Despite the growth figures and the vast number of gamers worldwide, AGASA`s Von Backström believes there is room for more growth. "The industry in this country has been stunted by lack of development. Though it is growing, it could grow so much more," he says.

"We have a development plan that we presented to government in 2006," he says. Hoping to see computer gaming introduced as a sport at schools, he says this could grow the local gaming industry still further.

Von Backström maintains that the gaming industry will make more money if it creates more structured s. "When there is a structured international body that governs competitions, people will buy games so that they can compete in the leagues."
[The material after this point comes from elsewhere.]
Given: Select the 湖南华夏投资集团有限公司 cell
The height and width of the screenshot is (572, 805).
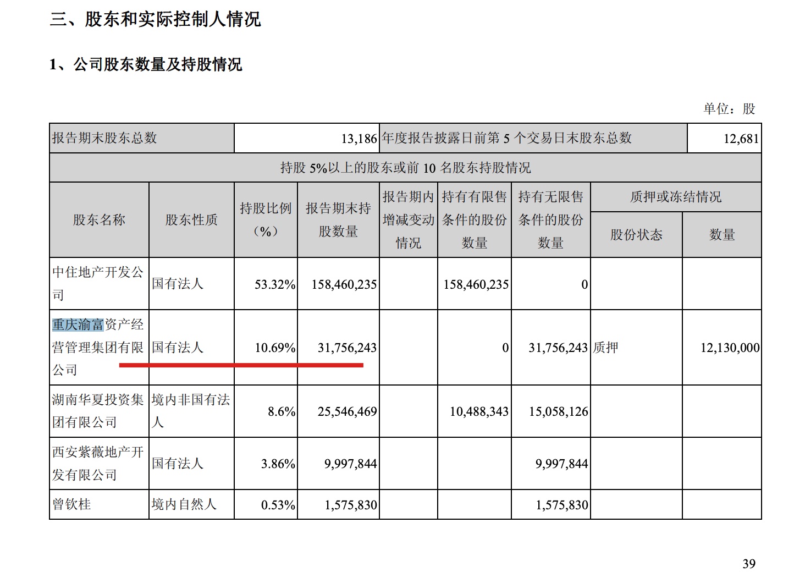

AGASA has created an official online gaming league. "No one can compete in our league unless they have legally bought the games, effectively curbing pirated ware in our league. So where structures are created the industry will be more lucrative," says Von Backström.


AGASA has ambitions of turning gaming into a major national sport. "We see gaming becoming the next Olympic sport. There`s just nothing that compares to the sheer size of people that game."

The non-profit organisation`s league is already fully endorsed by Mind Sport South Africa, the national federation responsible for administrating mind sports in the country.

"Last year the team sent to the Asia-Pacific finals was given SA colours. This was a global first in the gaming industry," says Von Backström.

"When we canvassed schools to join our league we got hundreds of responses from learners wanting to join our league. The biggest concern voiced by some of the educators, however, was that this was quickly becoming the leading sport in schools," he adds.

"Even though gaming has been blamed for some of the social ills in SA - namely school violence - it`s clear that most games that are played are not violent, states Von Backström. "What`s more, in developed nations such as the US the average gamer is 33 years old, 67% of heads of households play computer or video games, 38% are now female and 47% online game players are female."

He stresses that we need to change the perception of how gaming is viewed here in SA if we want to benefit from this booming industry.